António Correia de
Campos é uma personalidade que muito aprecio, sobretudo pela sua robustez de
conhecimento na área da economia da saúde, amplamente reconhecida pela
generalidade dos quadrantes, incluindo pelos que mantiveram com a sua intervenção
política um conflito permanente, por exemplo a classe médica ou até mesmo a indústria
farmacêutica ou as farmácias.
A Maternidade
Alfredo da Costa é o que está a dar para a imprensa, mesmo para a que não se
confunde com os tabloides sensacionalistas e por isso a longa entrevista ao Público
de hoje acaba por mergulhar também nesse tema.
O título da
entrevista é pelo menos infeliz, senão mesmo enganoso e atentatório do respeito
pelo leitor: “Não faz sentido nenhum encerrar a nossa melhor maternidade”. O título
não traduz nem por sombras o teor da entrevista, sendo até injusto para com o
pensamento elaborado de Correia de Campos sobre a matéria. Mais interessante é
o parágrafo que se segue imediatamente ao título, onde se afirma que “uma parte
do défice da saúde passa pela pressão autárquica e partidária”. Correia de
Campos invoca certamente a antecâmara do que determinou a sua saída do Governo.
Mas não é nesse
campo que invoco aqui a entrevista. Ela tem uma parte à qual torço
manifestamente o nariz, já que ela representa bem a meu ver a posição muito
pouco promissora que o PS tem mantido em relação ao tema da “accountability”, em bom português “prestar
contas”, “imputação de responsabilidades”, “ser avaliado” se preferirem.
Cito:
Pergunta: Como “pai” do programa de parcerias público-privadas
na saúde, como viu as conclusões das auditorias do Tribunal de Contas e da
Inspeção-Geral de Finanças, que põem em causa os seus principais fundamentos?

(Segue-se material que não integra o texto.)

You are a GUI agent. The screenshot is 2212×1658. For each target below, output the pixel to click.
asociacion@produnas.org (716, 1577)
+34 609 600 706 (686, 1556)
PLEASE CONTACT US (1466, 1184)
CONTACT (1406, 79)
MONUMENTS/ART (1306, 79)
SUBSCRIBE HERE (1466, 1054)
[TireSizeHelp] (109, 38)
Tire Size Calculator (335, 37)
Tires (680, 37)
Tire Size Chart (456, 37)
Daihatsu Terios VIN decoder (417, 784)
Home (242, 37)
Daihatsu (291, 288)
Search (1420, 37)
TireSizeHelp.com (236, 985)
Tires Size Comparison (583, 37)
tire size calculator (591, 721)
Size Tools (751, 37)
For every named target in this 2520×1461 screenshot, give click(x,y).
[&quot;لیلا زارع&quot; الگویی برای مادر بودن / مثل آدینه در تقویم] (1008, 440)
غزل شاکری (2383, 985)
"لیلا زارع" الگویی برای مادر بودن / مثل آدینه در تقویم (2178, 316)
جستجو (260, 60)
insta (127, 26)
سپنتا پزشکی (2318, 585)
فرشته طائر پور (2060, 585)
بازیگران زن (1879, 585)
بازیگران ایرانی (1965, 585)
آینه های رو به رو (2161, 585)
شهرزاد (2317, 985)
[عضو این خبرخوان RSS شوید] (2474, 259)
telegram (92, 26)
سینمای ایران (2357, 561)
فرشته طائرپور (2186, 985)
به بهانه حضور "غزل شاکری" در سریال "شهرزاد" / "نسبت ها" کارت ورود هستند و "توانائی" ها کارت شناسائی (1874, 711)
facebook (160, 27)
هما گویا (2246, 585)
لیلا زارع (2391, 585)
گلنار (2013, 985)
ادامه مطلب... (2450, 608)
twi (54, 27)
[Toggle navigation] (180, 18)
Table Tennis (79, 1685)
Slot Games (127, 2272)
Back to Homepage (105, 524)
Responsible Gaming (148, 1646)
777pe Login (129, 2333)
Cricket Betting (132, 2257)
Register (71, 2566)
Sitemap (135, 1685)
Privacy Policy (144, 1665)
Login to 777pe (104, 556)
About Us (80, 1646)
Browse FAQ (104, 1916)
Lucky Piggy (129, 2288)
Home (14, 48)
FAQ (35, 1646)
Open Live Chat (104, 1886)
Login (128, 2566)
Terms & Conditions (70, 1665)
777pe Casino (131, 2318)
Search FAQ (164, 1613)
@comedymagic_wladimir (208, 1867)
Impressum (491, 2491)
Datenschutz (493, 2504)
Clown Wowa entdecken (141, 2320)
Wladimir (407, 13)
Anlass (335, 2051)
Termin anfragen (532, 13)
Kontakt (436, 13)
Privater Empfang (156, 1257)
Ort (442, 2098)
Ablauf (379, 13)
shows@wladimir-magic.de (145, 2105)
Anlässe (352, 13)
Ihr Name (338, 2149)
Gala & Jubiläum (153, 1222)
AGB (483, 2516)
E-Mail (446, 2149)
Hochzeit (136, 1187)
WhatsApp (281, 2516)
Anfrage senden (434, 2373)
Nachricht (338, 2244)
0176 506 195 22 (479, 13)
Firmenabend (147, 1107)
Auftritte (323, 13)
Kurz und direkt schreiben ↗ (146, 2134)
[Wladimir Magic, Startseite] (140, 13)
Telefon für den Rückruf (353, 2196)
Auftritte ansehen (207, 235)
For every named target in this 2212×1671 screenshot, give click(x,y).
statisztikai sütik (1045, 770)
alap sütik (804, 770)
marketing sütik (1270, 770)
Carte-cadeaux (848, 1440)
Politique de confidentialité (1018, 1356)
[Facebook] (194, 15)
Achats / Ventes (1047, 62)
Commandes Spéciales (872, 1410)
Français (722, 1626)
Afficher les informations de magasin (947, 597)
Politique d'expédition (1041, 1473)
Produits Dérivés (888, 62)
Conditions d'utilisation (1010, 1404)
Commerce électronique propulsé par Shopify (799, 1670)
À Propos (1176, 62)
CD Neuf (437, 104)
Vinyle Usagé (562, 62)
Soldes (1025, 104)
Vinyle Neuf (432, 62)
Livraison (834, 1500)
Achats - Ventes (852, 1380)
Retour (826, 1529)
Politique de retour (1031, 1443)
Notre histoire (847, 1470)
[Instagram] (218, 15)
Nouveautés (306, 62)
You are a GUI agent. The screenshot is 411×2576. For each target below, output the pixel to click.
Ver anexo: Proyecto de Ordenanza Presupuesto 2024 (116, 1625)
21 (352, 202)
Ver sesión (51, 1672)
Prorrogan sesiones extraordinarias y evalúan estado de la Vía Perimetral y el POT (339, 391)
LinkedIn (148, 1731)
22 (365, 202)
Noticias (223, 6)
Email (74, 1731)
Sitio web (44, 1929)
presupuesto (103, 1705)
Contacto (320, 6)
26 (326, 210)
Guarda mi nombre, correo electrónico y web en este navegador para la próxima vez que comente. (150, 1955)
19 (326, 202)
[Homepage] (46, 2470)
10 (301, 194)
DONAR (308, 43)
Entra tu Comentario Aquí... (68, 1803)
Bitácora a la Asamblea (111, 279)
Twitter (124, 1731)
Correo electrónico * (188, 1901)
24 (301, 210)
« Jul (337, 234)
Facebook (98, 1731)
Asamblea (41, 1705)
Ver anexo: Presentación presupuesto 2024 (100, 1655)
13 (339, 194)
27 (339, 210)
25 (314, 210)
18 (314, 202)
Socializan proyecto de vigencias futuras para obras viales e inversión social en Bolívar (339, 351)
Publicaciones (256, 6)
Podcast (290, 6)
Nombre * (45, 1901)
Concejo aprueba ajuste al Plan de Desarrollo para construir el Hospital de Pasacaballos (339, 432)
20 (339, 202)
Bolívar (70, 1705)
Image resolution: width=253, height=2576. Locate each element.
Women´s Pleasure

Resposta: “Infelizmente, habituei-me a ter uma
opinião muito cética sobre as auditorias quer do TC quer da IGF. Convivi de
perto com uma auditoria da IGF ao Amadora/Sintra. E se a auditoria tivesse sido
bem feita, provavelmente o Estado não teria gasto em tribunal aquilo que teve
de pagar. A auditoria era um conjunto de análises absolutamente
infundamentadas. Quanto às auditorias do TC, não são julgamentos de contas. São
opiniões. Não têm nenhum valor jurídico.”
Esta resposta é
surpreendente e diz muita coisa. Não está aqui em causa a questão de analisar a
competência ou incompetência de tais pareceres ou auditorias. O que está aqui
em causa é o baixo valor que se atribui a duas entidades que quer se queira,
quer não, são as únicas que regularmente podem assegurar condições de “accountability” ao uso de dinheiro público.
E se há dúvidas quanto à capacidade técnica de intervenção dessas entidades,
então quem passa pelo governo com alguma duração tem a obrigação de contribuir
para a sua dignificação, criando as condições de funcionamento exemplar.
Por essa Europa em
que a “accountability” não é letra
morta, os Tribunais de Contas e similares são entidades fortemente interessadas
na dignificação e fundamentação científica da avaliação de políticas públicas,
convivendo bem com as questões da auditoria de entidades públicas. Por isso, o
Professor Correia de Campos que me perdoe, mas a sua posição por vir de quem
vem é particularmente evidenciadora do modo como o PS trata as questões da “accountability”.
Aliás tenho evidências
(pessoais) seguras de que como o consulado Sócrates ignorou plenamente todos os
esforços consistentes de avaliação das diferentes dimensões do QCA III
2000-2006 e até a primeira avaliação global do QREN. A avaliação de políticas públicas
constitui a par da ação do Tribunal de Contas e da Inspeção Geral de Finanças
um vetor crucial de “accountability”
numa sociedade aberta e incomodada com todas as formas de captura do Estado.